Exercise input:

>>>

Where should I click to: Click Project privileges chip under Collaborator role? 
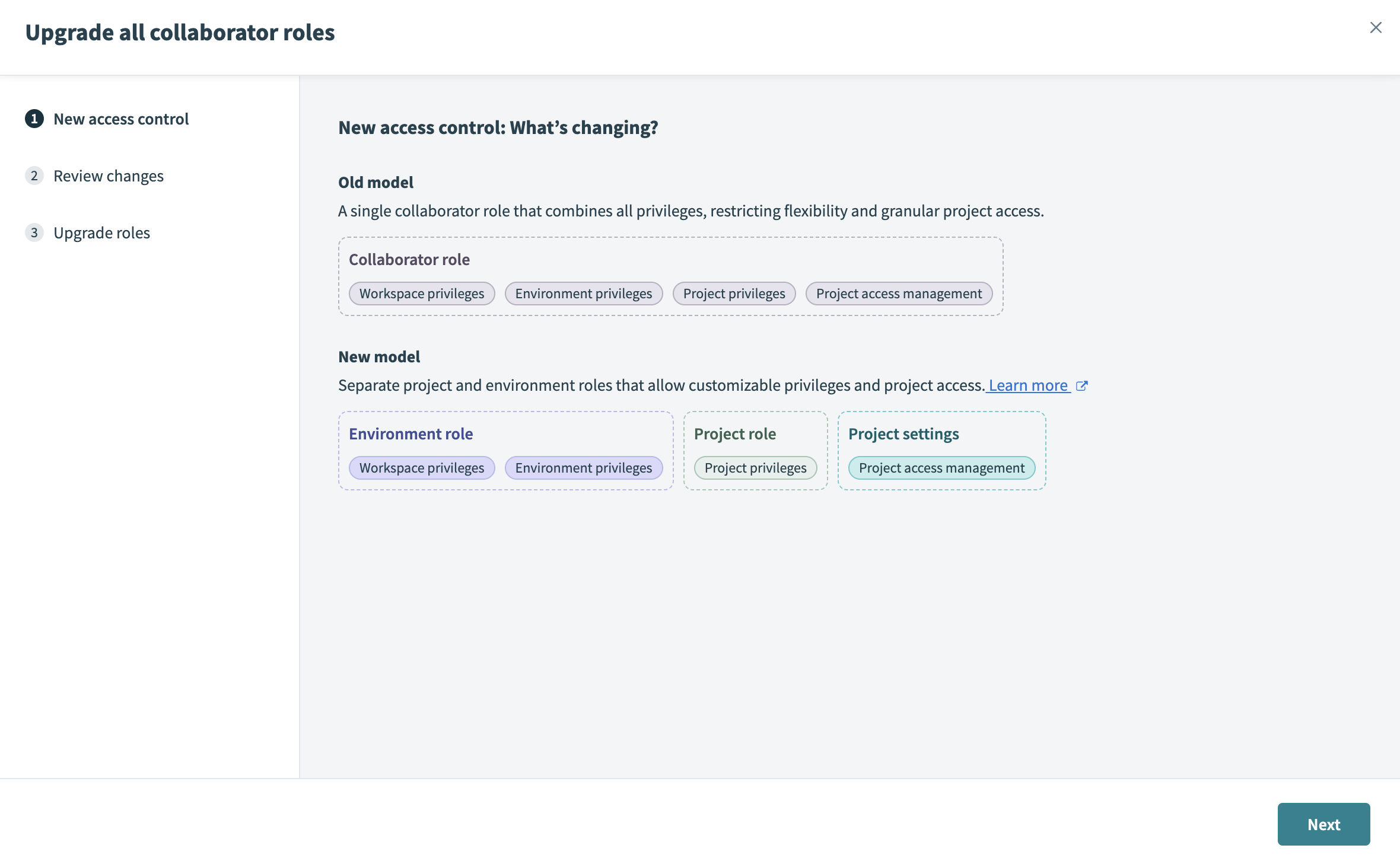[x=734, y=294]
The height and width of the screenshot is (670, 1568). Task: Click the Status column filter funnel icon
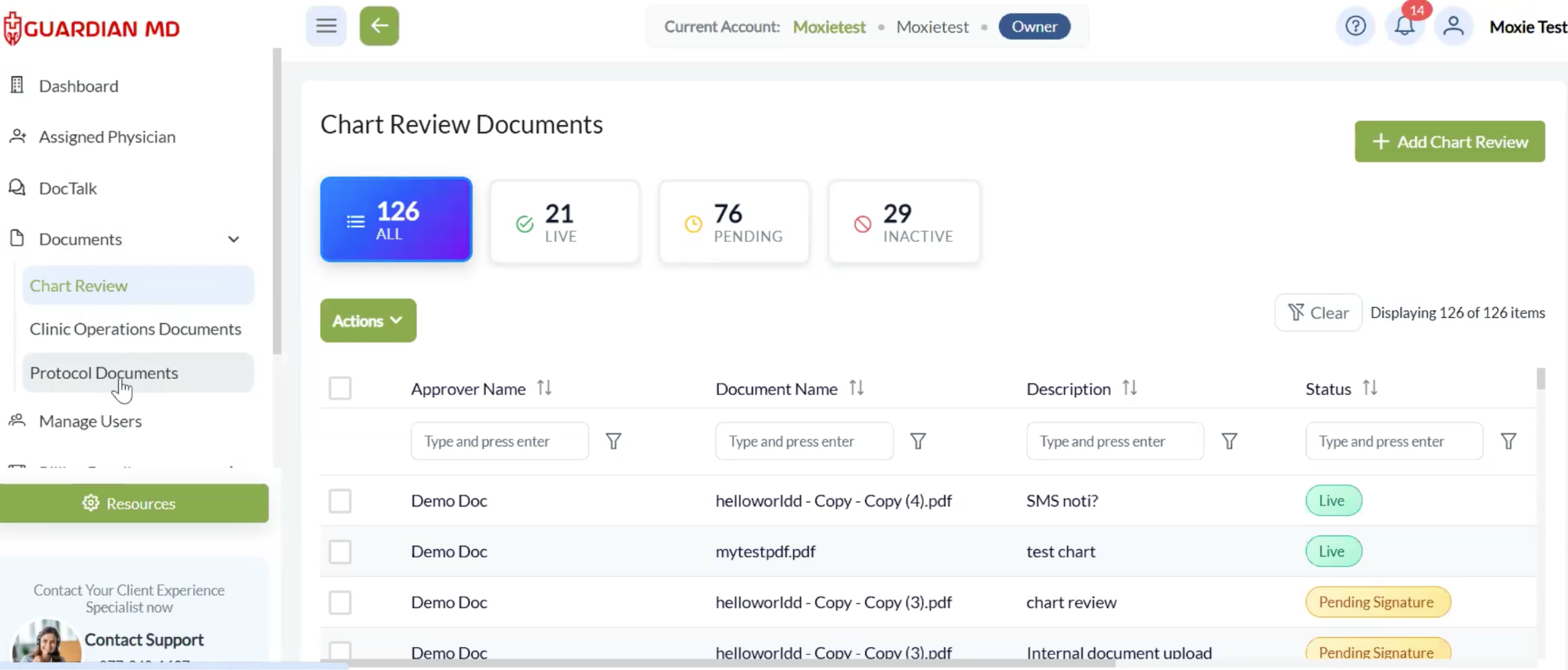click(x=1508, y=441)
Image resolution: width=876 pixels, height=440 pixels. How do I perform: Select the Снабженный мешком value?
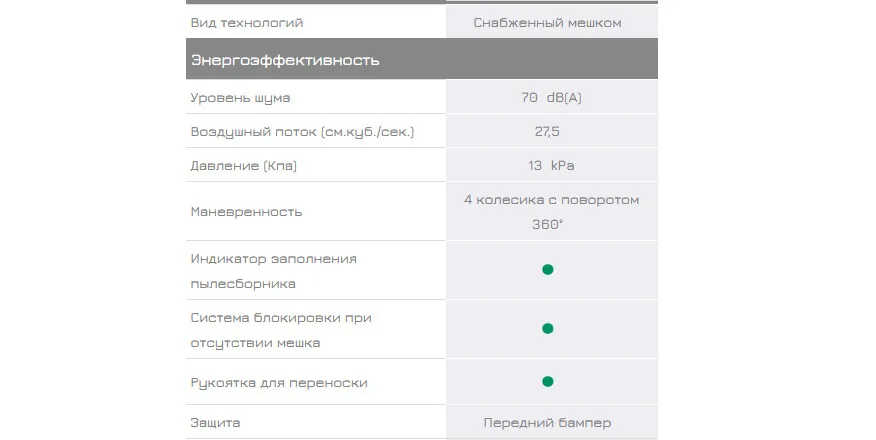pos(547,23)
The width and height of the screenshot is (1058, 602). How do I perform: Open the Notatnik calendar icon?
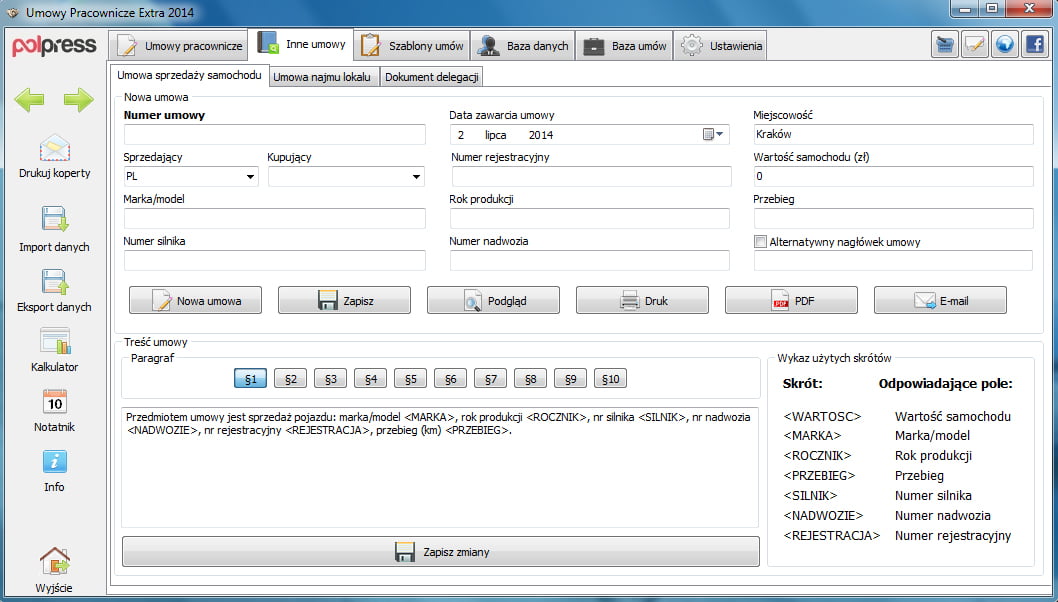coord(54,402)
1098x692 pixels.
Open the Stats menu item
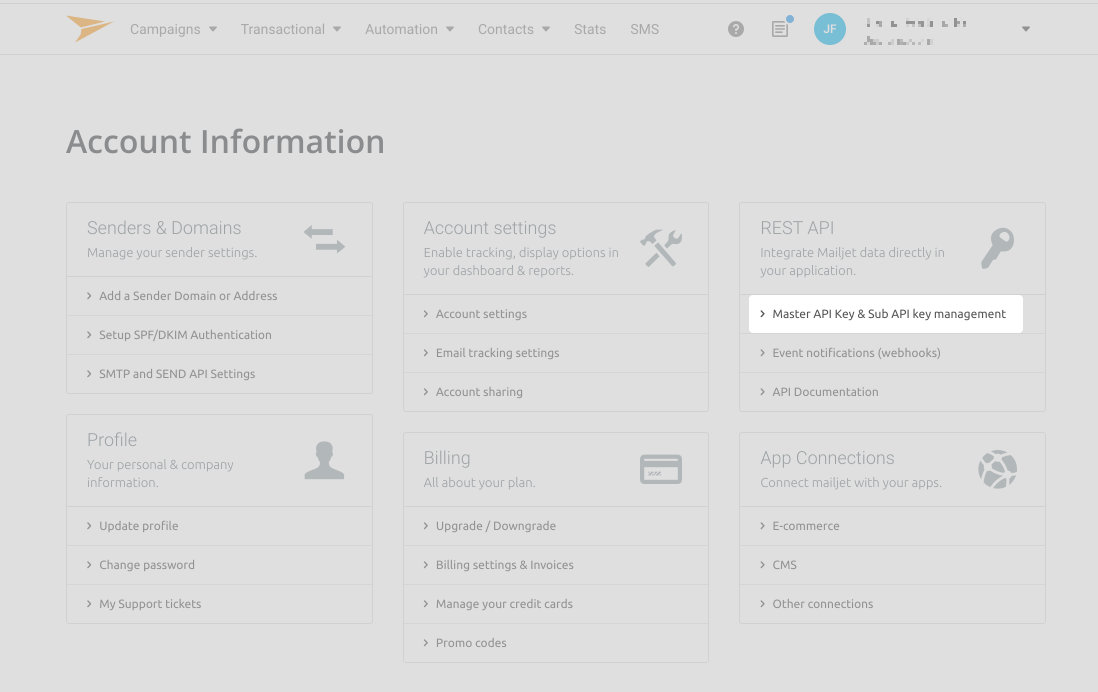(x=590, y=29)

<<<

To do:
Restate the data above word for word. Skip every picture.

Response:
Where should I click to: Click Project privileges chip under Collaborator role? 
[x=734, y=294]
The height and width of the screenshot is (670, 1568). Task: Click the Status column filter funnel icon
click(x=1508, y=441)
Image resolution: width=876 pixels, height=440 pixels. How do I perform: Select the Снабженный мешком value?
pos(547,23)
The width and height of the screenshot is (1058, 602). How do I perform: Open the Notatnik calendar icon?
coord(54,402)
1098x692 pixels.
Open the Stats menu item
(x=590, y=29)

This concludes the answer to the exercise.